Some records
———

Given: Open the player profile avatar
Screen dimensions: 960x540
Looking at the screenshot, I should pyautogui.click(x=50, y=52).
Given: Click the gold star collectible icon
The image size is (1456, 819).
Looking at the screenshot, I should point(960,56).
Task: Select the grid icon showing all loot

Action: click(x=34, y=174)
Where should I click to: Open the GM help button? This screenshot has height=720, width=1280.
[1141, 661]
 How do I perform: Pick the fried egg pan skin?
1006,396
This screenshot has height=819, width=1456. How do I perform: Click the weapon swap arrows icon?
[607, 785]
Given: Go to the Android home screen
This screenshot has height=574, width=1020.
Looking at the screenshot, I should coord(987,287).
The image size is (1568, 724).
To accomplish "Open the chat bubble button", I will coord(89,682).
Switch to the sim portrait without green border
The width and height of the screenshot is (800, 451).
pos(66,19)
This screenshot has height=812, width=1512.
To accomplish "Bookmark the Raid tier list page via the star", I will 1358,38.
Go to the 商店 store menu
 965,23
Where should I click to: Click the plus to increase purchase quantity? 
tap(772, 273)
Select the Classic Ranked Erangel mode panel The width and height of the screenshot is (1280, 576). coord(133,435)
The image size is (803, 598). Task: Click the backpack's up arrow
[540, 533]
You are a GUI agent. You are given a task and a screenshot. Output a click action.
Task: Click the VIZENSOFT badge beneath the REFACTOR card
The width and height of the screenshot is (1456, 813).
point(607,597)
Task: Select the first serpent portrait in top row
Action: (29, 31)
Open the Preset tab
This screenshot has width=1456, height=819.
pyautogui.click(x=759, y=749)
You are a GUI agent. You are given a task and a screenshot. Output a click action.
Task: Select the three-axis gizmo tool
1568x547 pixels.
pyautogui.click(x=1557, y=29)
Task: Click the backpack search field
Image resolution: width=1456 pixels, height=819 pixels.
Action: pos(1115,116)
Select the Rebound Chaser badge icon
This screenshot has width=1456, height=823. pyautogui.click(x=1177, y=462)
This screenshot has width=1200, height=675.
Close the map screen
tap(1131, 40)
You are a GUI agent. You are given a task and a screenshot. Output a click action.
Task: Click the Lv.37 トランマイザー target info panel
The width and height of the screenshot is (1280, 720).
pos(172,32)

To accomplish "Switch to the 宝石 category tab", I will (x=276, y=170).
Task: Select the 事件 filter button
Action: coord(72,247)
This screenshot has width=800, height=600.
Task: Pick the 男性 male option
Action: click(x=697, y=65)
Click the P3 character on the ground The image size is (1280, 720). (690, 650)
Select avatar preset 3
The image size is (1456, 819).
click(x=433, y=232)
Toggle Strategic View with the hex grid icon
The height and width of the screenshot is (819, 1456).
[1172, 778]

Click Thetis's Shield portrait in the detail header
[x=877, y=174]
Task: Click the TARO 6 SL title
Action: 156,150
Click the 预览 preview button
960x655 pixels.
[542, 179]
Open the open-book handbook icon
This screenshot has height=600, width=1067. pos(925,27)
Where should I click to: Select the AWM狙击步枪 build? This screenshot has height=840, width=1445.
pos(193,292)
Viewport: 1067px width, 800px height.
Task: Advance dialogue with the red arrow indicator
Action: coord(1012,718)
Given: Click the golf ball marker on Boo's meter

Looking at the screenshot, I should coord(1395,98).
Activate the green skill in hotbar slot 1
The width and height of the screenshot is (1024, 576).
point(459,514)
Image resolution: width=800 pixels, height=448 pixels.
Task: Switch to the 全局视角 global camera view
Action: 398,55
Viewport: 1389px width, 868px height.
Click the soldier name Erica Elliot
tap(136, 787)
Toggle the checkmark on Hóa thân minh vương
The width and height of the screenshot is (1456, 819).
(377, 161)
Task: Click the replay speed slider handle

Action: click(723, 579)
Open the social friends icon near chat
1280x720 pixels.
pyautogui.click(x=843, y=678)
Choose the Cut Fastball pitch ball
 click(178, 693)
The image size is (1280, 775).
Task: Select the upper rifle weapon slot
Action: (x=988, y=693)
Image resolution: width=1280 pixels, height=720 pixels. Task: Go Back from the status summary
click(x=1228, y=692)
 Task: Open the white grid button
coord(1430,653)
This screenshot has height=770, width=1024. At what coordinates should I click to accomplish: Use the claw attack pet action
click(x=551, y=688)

———

§ What you are asked to do
Copy out every line in the records above that contains the word "should".

§ Worked answer
Looking at the screenshot, I should pyautogui.click(x=50, y=52).
Looking at the screenshot, I should point(960,56).
Where should I click to: Open the GM help button? This screenshot has height=720, width=1280.
Looking at the screenshot, I should coord(987,287).
Where should I click to: Click the plus to increase purchase quantity? 
Where should I click to: Select the AWM狙击步枪 build? This screenshot has height=840, width=1445.
Looking at the screenshot, I should coord(1395,98).
This screenshot has height=770, width=1024. At what coordinates should I click to accomplish: Use the claw attack pet action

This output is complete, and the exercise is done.